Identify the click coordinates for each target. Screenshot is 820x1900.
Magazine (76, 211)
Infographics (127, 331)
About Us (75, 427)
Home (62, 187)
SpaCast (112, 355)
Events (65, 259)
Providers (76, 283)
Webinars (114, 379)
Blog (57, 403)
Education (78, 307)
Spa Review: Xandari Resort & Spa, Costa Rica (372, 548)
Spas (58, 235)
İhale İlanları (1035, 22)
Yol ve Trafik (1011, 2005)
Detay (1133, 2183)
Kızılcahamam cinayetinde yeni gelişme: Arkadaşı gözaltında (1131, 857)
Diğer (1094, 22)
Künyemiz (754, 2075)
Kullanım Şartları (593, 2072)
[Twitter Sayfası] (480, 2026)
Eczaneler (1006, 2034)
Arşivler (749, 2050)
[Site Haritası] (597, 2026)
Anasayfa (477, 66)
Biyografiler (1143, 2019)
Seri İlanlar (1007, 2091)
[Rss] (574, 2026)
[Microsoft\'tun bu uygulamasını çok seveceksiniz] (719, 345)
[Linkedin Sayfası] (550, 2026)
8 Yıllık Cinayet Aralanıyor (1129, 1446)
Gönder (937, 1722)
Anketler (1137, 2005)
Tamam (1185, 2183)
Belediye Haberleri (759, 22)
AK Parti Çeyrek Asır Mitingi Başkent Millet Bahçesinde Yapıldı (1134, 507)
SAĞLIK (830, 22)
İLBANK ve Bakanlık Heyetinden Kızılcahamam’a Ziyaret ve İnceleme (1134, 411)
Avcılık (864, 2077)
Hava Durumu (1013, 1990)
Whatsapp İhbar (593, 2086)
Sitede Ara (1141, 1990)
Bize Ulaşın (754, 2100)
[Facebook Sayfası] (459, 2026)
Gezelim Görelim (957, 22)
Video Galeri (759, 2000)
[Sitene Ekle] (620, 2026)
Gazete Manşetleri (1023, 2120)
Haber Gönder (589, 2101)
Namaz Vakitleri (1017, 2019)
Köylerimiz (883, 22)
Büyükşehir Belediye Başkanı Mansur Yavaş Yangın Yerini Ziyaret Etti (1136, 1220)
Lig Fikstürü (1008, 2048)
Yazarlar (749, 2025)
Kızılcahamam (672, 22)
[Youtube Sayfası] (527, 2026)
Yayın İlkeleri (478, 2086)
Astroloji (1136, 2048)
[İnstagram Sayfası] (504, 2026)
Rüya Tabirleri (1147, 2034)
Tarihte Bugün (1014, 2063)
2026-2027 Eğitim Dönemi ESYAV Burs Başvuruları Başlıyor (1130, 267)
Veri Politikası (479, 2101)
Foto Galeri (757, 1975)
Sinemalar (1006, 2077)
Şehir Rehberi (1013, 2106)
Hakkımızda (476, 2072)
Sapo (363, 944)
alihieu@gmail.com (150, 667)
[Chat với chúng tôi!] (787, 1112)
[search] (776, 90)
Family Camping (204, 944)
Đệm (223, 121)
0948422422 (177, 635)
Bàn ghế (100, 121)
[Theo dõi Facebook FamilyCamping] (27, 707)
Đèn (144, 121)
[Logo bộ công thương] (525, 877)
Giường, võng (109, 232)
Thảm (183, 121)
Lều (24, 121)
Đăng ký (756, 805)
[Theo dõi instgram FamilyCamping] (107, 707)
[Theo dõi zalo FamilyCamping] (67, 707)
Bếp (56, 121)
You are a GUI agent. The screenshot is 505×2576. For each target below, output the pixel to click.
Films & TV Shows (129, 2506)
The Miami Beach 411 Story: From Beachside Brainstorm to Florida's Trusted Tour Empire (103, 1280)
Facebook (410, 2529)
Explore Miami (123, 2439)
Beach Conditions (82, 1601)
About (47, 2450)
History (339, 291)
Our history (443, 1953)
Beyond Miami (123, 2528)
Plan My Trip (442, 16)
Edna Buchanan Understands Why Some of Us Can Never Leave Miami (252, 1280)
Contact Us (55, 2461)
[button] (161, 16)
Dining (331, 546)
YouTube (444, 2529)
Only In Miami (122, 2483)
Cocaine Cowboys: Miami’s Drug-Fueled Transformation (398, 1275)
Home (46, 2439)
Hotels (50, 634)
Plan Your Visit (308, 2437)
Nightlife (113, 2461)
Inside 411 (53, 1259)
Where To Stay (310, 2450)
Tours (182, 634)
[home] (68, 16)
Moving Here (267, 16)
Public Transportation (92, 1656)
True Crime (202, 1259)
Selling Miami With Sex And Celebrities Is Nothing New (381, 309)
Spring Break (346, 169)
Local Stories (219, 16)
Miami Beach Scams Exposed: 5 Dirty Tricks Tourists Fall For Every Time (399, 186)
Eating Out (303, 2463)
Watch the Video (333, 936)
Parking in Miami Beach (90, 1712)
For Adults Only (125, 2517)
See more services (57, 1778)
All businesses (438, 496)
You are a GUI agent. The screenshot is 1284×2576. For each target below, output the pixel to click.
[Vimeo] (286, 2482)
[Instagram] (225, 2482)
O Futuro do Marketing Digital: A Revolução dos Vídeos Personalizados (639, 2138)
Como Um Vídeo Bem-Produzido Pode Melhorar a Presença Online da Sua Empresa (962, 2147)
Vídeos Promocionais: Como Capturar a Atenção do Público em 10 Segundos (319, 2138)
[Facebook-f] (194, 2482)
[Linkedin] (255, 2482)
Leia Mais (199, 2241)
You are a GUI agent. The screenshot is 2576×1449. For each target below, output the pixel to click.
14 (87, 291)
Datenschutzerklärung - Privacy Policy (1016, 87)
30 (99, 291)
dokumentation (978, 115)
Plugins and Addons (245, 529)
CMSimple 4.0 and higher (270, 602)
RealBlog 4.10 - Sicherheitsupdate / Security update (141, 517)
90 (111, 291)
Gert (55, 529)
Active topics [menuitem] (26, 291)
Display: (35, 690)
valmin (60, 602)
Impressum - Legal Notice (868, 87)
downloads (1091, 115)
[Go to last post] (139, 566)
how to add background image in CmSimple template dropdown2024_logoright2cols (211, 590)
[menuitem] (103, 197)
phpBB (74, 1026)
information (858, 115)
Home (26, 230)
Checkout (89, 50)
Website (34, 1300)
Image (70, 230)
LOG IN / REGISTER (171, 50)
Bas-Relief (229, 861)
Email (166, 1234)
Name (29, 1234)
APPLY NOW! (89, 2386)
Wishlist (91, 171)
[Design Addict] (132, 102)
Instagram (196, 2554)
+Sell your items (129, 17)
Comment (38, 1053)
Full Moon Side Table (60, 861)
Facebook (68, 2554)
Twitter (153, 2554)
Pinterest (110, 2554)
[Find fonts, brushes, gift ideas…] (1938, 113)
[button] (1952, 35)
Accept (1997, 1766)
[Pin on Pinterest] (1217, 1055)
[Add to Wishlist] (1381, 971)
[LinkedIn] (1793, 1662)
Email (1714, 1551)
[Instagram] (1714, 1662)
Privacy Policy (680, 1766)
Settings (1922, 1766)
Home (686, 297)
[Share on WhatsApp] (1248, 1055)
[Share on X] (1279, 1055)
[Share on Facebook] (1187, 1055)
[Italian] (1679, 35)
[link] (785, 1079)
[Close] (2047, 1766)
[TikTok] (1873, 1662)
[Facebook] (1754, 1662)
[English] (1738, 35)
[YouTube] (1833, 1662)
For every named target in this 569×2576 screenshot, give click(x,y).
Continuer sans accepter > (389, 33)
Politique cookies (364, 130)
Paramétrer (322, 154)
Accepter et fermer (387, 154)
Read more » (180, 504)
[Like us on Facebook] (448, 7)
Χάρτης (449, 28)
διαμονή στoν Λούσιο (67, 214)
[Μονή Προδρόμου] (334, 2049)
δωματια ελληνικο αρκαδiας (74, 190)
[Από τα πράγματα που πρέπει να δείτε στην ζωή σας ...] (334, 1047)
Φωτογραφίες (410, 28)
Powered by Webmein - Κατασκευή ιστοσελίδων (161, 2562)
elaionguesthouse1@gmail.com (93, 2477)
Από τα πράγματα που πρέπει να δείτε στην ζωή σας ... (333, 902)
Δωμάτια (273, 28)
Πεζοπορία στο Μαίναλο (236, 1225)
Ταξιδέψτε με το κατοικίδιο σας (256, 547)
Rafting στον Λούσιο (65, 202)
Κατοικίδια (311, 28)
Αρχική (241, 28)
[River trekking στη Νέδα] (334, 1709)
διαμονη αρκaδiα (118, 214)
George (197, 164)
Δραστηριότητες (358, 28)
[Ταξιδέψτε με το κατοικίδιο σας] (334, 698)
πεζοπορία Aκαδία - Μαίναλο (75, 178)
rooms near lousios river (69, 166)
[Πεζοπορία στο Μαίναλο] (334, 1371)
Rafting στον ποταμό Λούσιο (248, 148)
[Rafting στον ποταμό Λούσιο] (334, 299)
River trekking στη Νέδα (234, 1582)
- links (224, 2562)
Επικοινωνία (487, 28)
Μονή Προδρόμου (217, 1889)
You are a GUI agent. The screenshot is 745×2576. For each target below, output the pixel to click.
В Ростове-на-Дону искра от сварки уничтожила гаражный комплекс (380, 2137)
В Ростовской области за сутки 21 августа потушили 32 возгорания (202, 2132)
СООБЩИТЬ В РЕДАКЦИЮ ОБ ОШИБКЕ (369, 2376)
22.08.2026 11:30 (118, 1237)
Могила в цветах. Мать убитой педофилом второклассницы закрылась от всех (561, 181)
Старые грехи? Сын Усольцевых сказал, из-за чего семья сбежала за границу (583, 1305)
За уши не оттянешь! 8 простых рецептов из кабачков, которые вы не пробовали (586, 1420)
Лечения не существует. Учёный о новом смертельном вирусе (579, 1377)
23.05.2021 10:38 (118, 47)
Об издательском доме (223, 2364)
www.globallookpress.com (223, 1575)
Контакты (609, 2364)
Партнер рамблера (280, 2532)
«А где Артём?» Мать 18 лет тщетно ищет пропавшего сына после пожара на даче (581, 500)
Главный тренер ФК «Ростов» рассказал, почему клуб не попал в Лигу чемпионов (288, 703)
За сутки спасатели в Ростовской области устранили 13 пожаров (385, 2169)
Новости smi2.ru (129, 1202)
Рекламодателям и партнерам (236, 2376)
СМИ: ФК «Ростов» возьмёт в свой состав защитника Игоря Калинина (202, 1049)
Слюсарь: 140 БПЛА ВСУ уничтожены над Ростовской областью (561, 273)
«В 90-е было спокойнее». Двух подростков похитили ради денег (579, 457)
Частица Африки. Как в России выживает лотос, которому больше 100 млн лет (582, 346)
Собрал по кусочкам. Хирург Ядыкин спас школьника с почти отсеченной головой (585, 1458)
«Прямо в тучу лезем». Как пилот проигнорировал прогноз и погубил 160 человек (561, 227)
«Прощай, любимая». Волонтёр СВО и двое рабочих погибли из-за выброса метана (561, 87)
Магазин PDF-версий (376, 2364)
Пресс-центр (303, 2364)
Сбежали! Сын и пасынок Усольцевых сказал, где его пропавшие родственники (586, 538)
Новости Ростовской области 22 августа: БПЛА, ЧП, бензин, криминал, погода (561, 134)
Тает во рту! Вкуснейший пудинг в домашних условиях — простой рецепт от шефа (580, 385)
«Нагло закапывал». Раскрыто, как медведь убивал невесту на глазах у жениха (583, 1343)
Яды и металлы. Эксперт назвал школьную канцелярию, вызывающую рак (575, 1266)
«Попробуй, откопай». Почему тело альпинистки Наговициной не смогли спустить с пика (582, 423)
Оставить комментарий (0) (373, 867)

· · · · ·

Look above for the line containing "Privacy Policy (680, 1766)". Output from there through the line containing "Δωμάτια (273, 28)", exactly and inclusively.

Your solution:
Privacy Policy (680, 1766)
Settings (1922, 1766)
Home (686, 297)
[Share on WhatsApp] (1248, 1055)
[Share on X] (1279, 1055)
[Share on Facebook] (1187, 1055)
[Italian] (1679, 35)
[link] (785, 1079)
[Close] (2047, 1766)
[TikTok] (1873, 1662)
[Facebook] (1754, 1662)
[English] (1738, 35)
[YouTube] (1833, 1662)
For every named target in this 569×2576 screenshot, give click(x,y).
Continuer sans accepter > (389, 33)
Politique cookies (364, 130)
Paramétrer (322, 154)
Accepter et fermer (387, 154)
Read more » (180, 504)
[Like us on Facebook] (448, 7)
Χάρτης (449, 28)
διαμονή στoν Λούσιο (67, 214)
[Μονή Προδρόμου] (334, 2049)
δωματια ελληνικο αρκαδiας (74, 190)
[Από τα πράγματα που πρέπει να δείτε στην ζωή σας ...] (334, 1047)
Φωτογραφίες (410, 28)
Powered by Webmein - Κατασκευή ιστοσελίδων (161, 2562)
elaionguesthouse1@gmail.com (93, 2477)
Από τα πράγματα που πρέπει να δείτε στην ζωή σας ... (333, 902)
Δωμάτια (273, 28)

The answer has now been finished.